European stocks on track to log fifth straight week of gains

Press Hub UCapital

Share:

The STOXX 50 edged up 0.2% and the broader STOXX 600 gained 0.6% on Friday, with both benchmarks poised to end the week approximately 1.8% higher, potentially marking their fifth consecutive weekly advance and the longest winning streak since early 2023.

European stocks on track to log fifth straight week of gains

Markets remained cautiously optimistic as investors weighed signs of a tentative de-escalation in the prolonged US-China trade war, spurred by the recently announced 90-day reduction in tariffs, while keeping a close watch on the Russia-Ukraine ceasefire negotiations, which have shown modest but fragile progress. Sector-wise, defensive areas such as healthcare, telecommunications, and oil & gas led the gains, reflecting a still-cautious undertone in risk appetite as concerns lingered over the broader global economic outlook. Healthcare shares extended their rally as investors favored companies with stable earnings and pricing power amid an environment of moderating inflation but still-subdued growth. Oil & gas stocks were supported by firmer crude prices, underpinned by renewed geopolitical tensions in the Middle East and a softer US dollar. On the flip side, technology stocks underperformed for the second day, amid profit-taking following the sector's recent outperformance and as investors rotated into more value-oriented sectors. Semiconductor shares, in particular, came under some pressure following cautious guidance from US peers, which sparked concerns about softening demand for chips in the second half of the year.

Richemont among best performers

In corporate news, Richemont shares surged around 4% after the Swiss luxury goods giant reported a stronger-than-expected 7% increase in first-quarter revenues, driven by robust demand in Asia and resilient performance in Europe, signaling that wealthy consumers remain relatively insulated from broader economic uncertainties. Swiss Re also posted solid results, with a 16% rise in quarterly profit, underpinned by lower catastrophe claims and strong investment income. However, the reinsurer’s shares fell by around 1%, as investors focused on cautious forward guidance amid ongoing concerns about pricing pressures and claims inflation.
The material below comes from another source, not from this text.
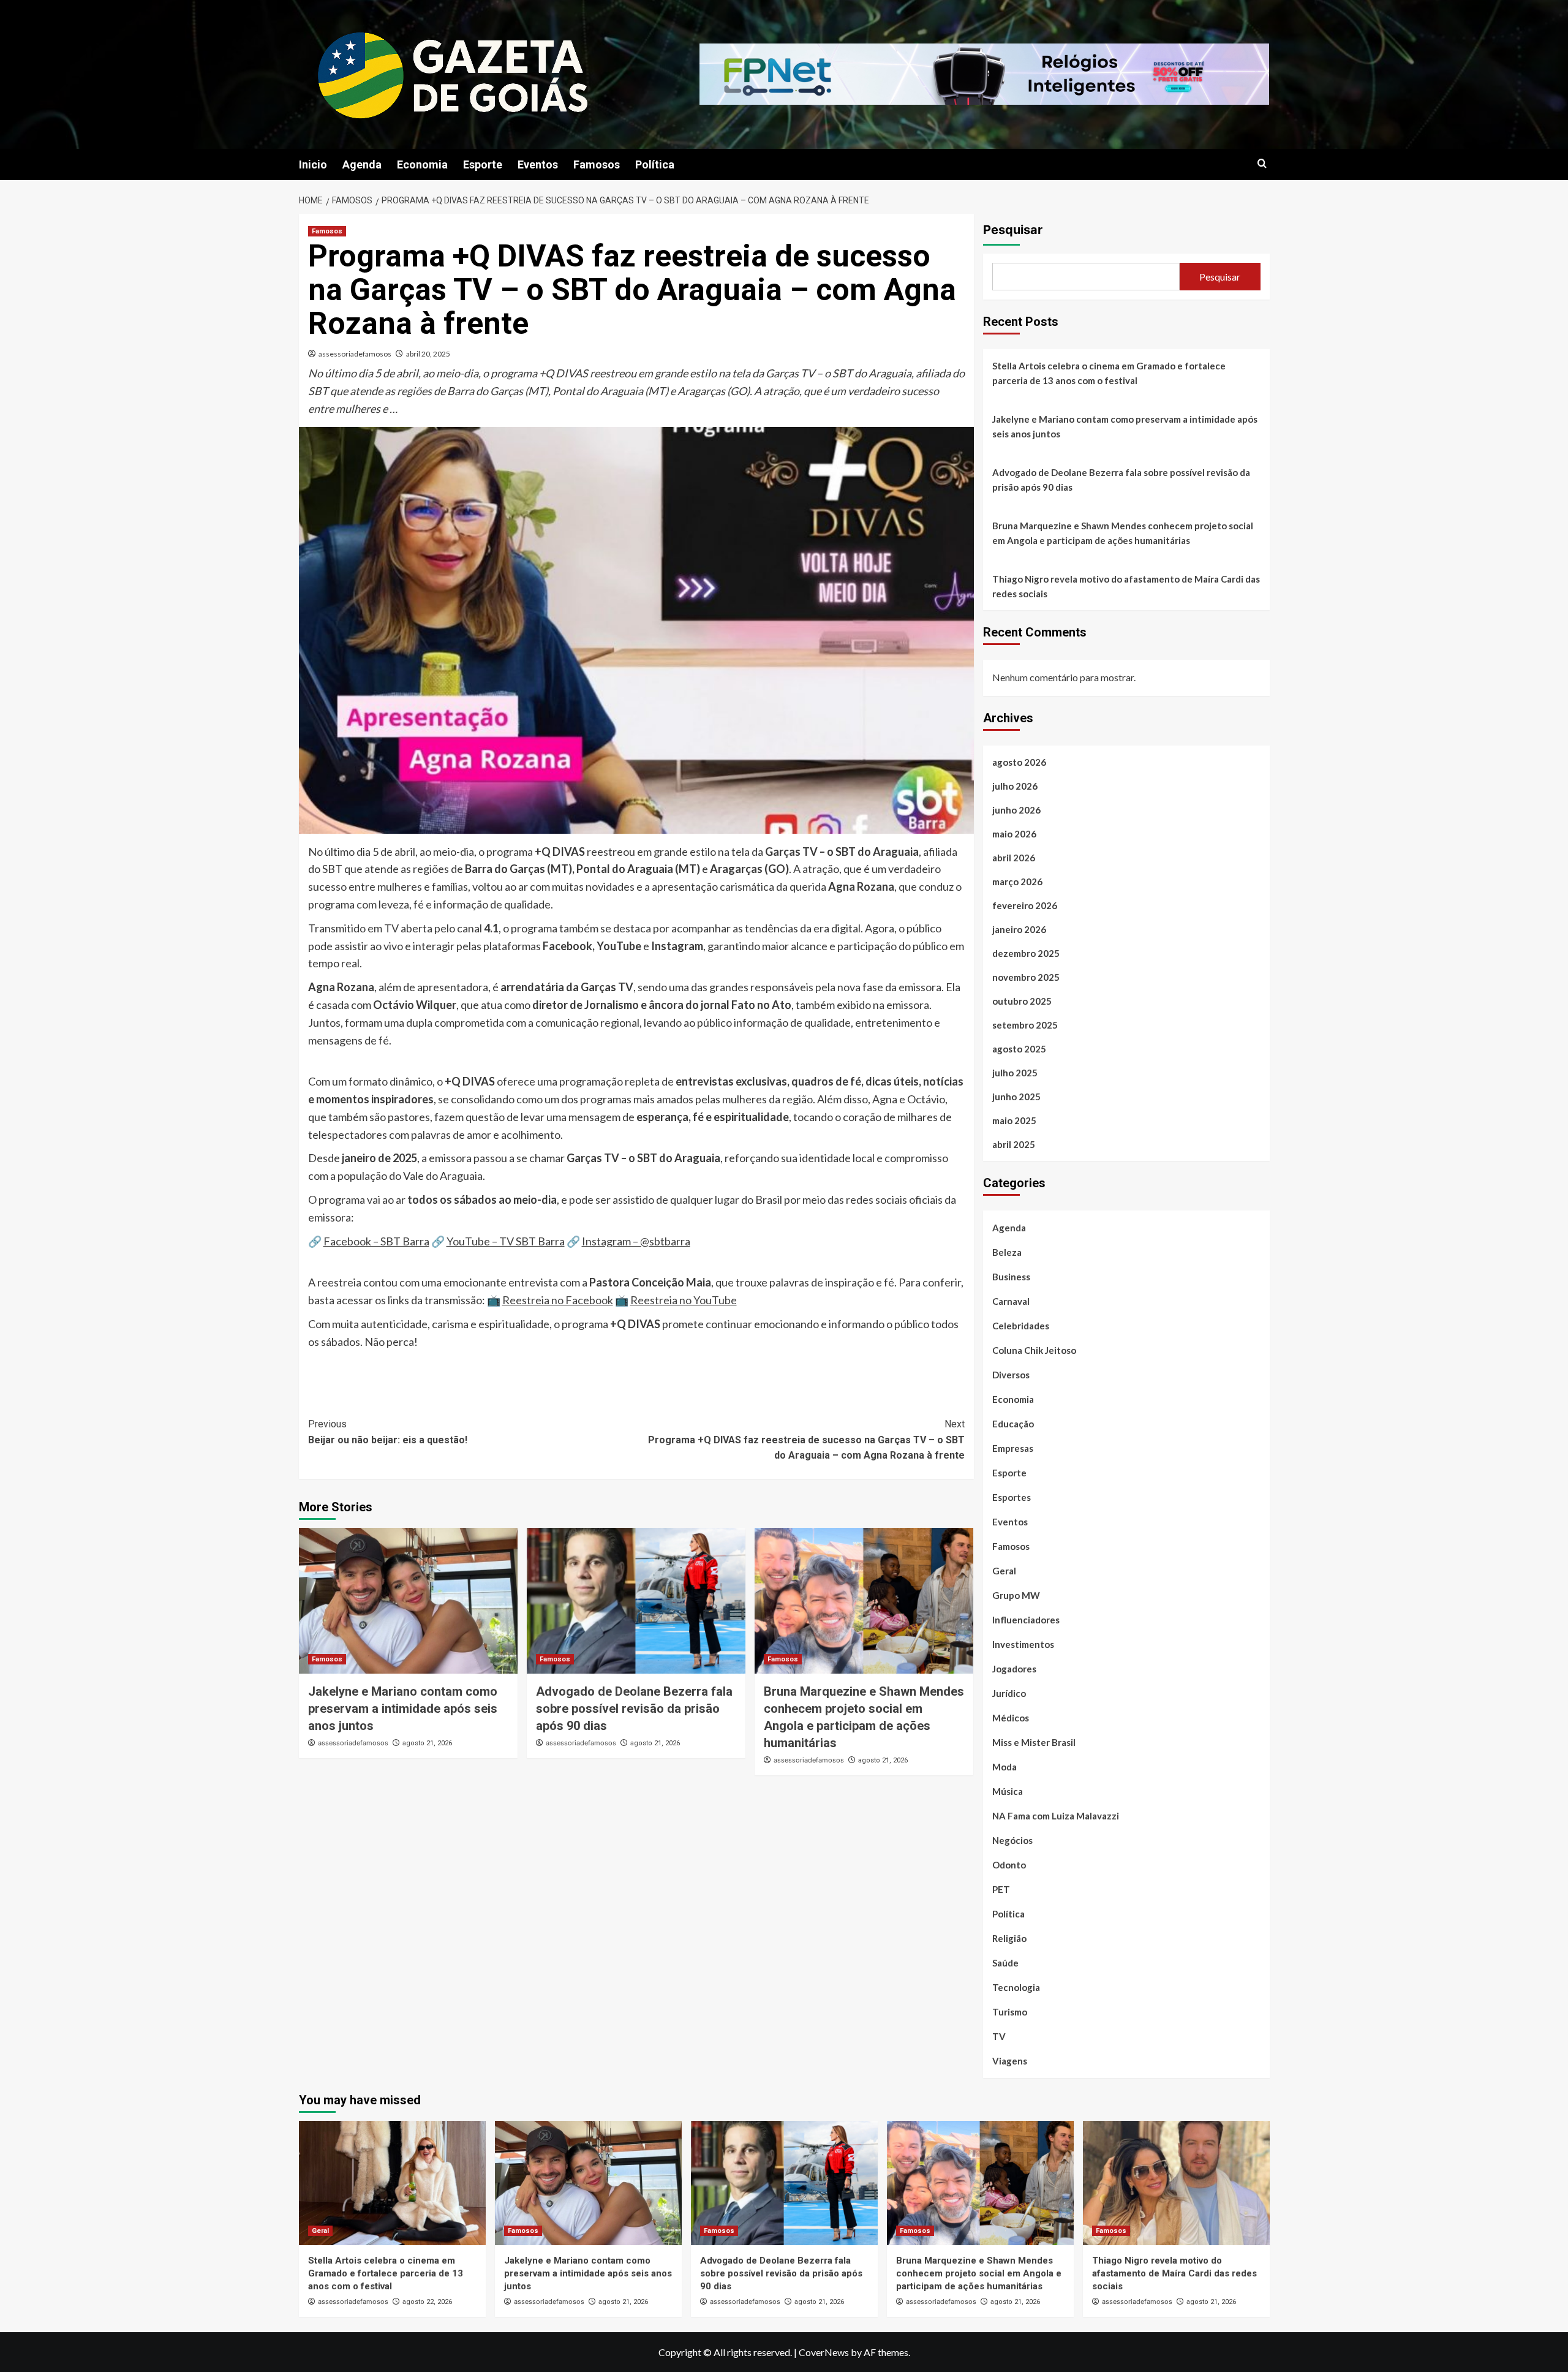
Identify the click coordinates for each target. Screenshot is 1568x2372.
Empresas (1012, 1448)
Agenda (362, 164)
Elsewhere, investors digested a raft of other earnings reports, including from major European industrials and banks, while closely following economic data releases across the eurozone, where revised figures showed Q1 GDP growth was slightly weaker than initially estimated, at 0.3%. The data reinforced expectations that the European Central Bank will likely continue its cautious easing cycle, even as some policymakers flagged that rate cuts beyond June would depend heavily on incoming inflation and wage data.